Bogotà, 10 maggio 2021, le madri di alcuni giovani scomparsi durante un evento organizzato dalla Commissione per la verità (da Flickr)
Bogotà, 10 maggio 2021, le madri di alcuni giovani scomparsi durante un evento organizzato dalla Commissione per la verità (da Flickr)

Colombia in cerca di giustizia e verità

Dopo cinquant'anni di guerra interna, il lavoro della Commissione per la verità testimonia l'urgenza di spezzare i rapporti tra narcotraffico, politica ed economia. Parola Carlos Martin Beristain, relatore dell'indagine conclusiva

Gabriele Santoro

Gabriele SantoroGiornalista

Aggiornato il giorno 12 maggio 2023

Madrid, 8 luglio 2022. Carlos Martin Beristain in un incontro alla Casa de America. (Flickr - CC BY-NC-ND 2.0)
Madrid, 8 luglio 2022. Carlos Martin Beristain in un incontro alla Casa de America. (Flickr - CC BY-NC-ND 2.0)

ESERCIZIO
Puoi proseguire l'articolo sulla Commissione per la verità in Colombia, partendo dopo l'ultima riga riportata? I record sono materiale a sé, distinto dall'articolo.

RECORD DEL DATASET
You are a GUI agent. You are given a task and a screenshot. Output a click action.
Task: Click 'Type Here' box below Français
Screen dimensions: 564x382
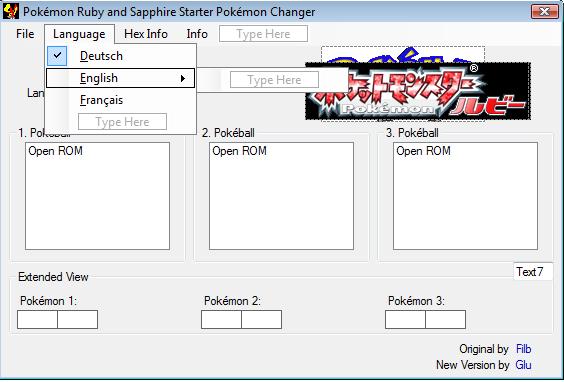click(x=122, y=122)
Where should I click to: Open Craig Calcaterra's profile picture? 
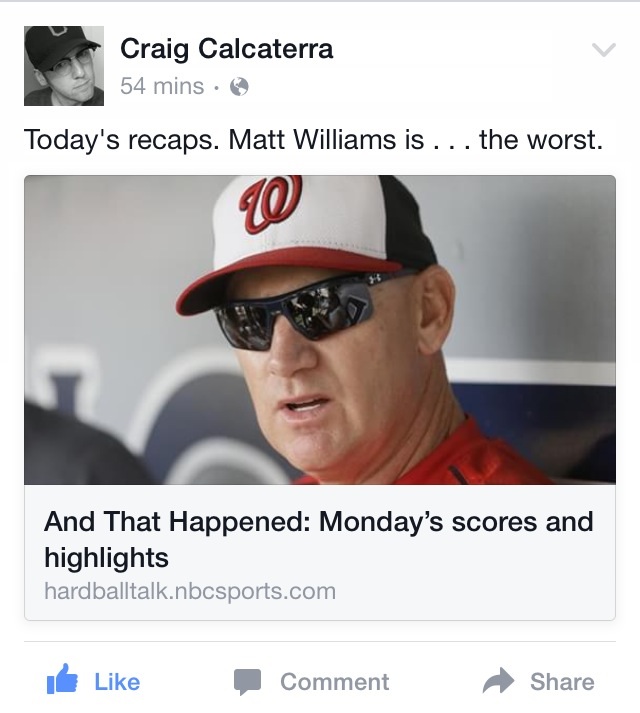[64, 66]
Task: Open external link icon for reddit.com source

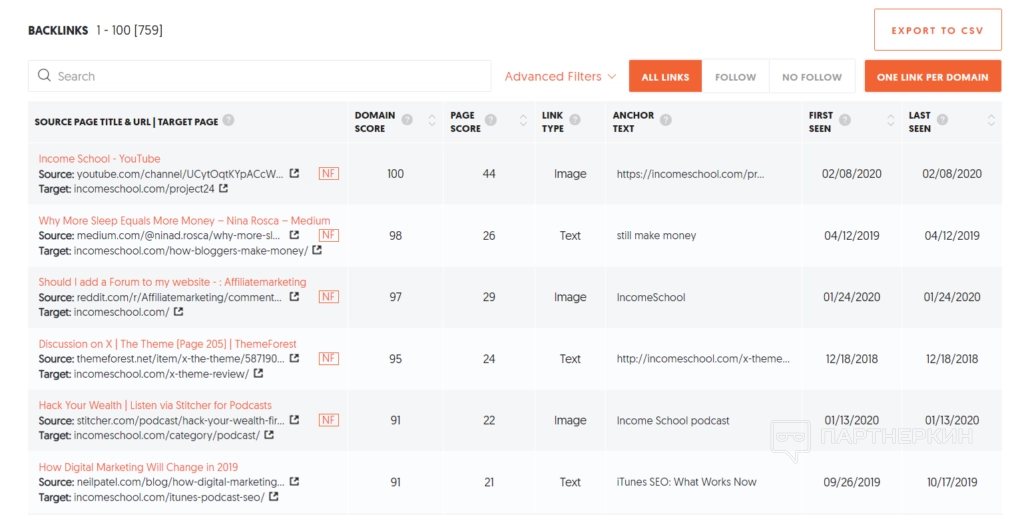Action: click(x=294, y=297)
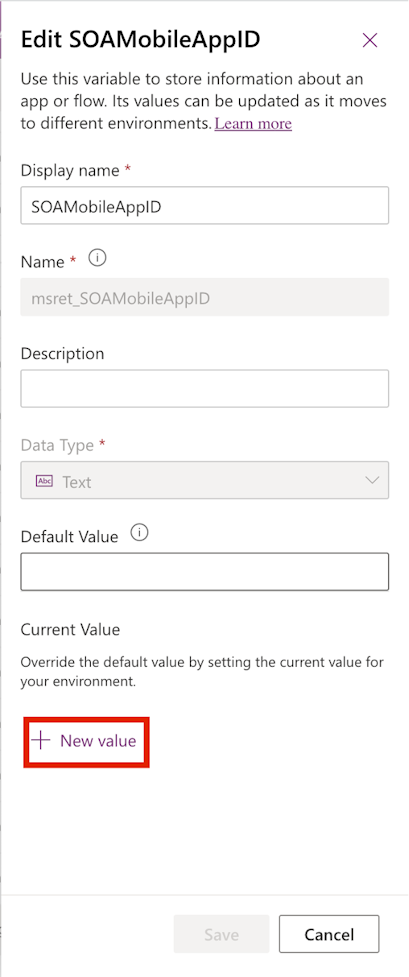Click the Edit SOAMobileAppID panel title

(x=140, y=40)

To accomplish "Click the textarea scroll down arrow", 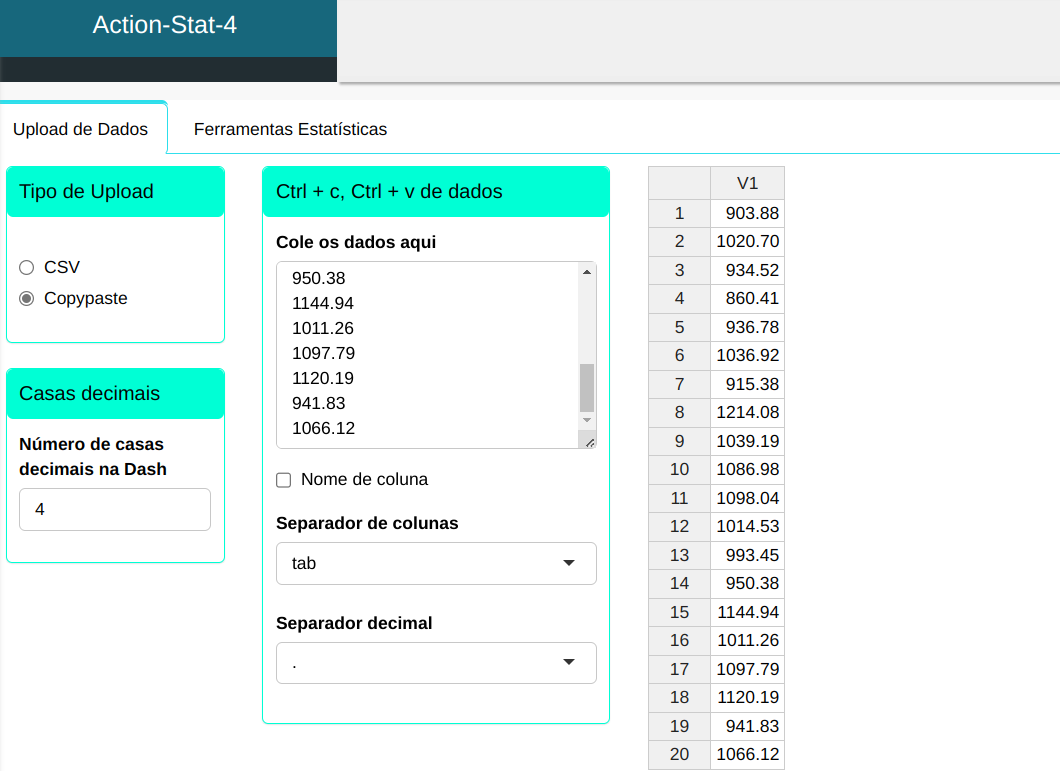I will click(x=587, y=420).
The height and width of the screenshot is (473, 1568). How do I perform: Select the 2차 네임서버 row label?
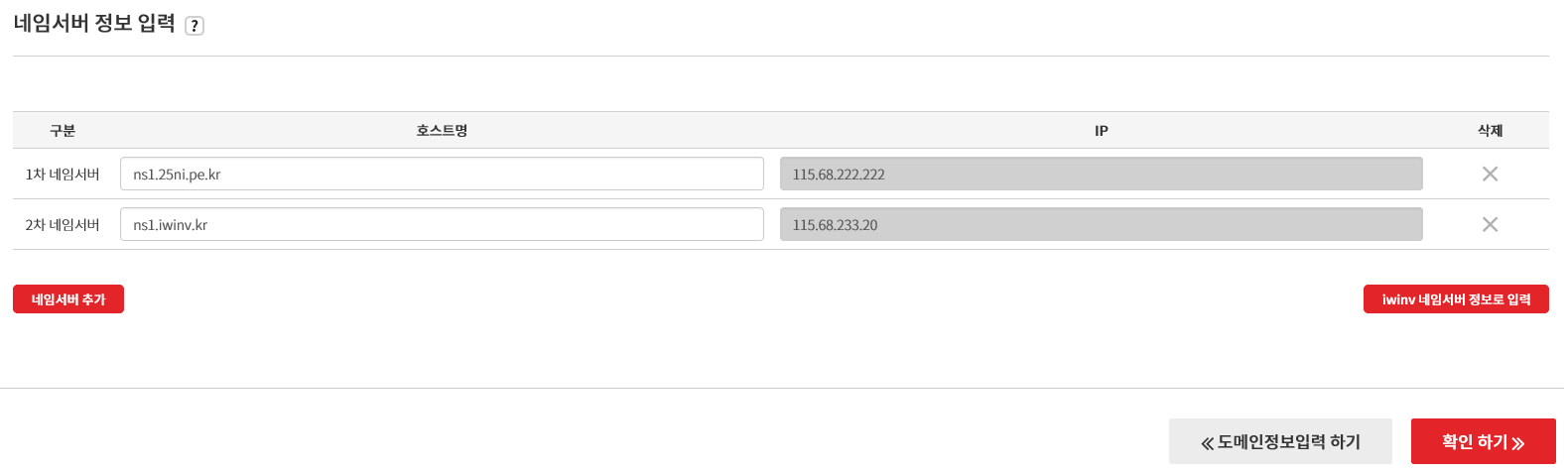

RISPOSTA
Per la prima volta in Colombia le vittime del conflitto armato, lungo cinquant’anni, sono state messe al centro di un percorso di riconoscimento delle perdite subite e di riconciliazione attraverso l’accertamento della verità e l’applicazione della giustizia riparativa. Il lavoro della Commissione per la verità (Cev), guidata dal gesuita Francisco de Roux Rengifo, non è stato semplice. Lo sa bene Carlos Martín Beristain, medico e psicologo basco con una lunga esperienza di sostegno alle vittime di guerra, unico membro straniero e coordinatore del rapporto finale dell’organismo nato dopo l’accordo di pace del 2016 tra il governo e i guerriglieri delle Forze armate rivoluzionarie (Farc). "Le pressioni sulla Commissione sono cominciate già nel 2018 per paura che la verità provochi ulteriori divisioni in un Paese lacerato dalla violenza", spiega Beristain, incontrato alla Fondazione Basso a Roma. "In realtà quelle pressioni erano tentativi di richiudere lo spazio di partecipazione democratica aperto in tre anni di impegno", continua. Le forze politiche che sostenevano l’ex presidente Alvaro Duque, contrarie all’accordo di pace, ne hanno ostacolato l’azione.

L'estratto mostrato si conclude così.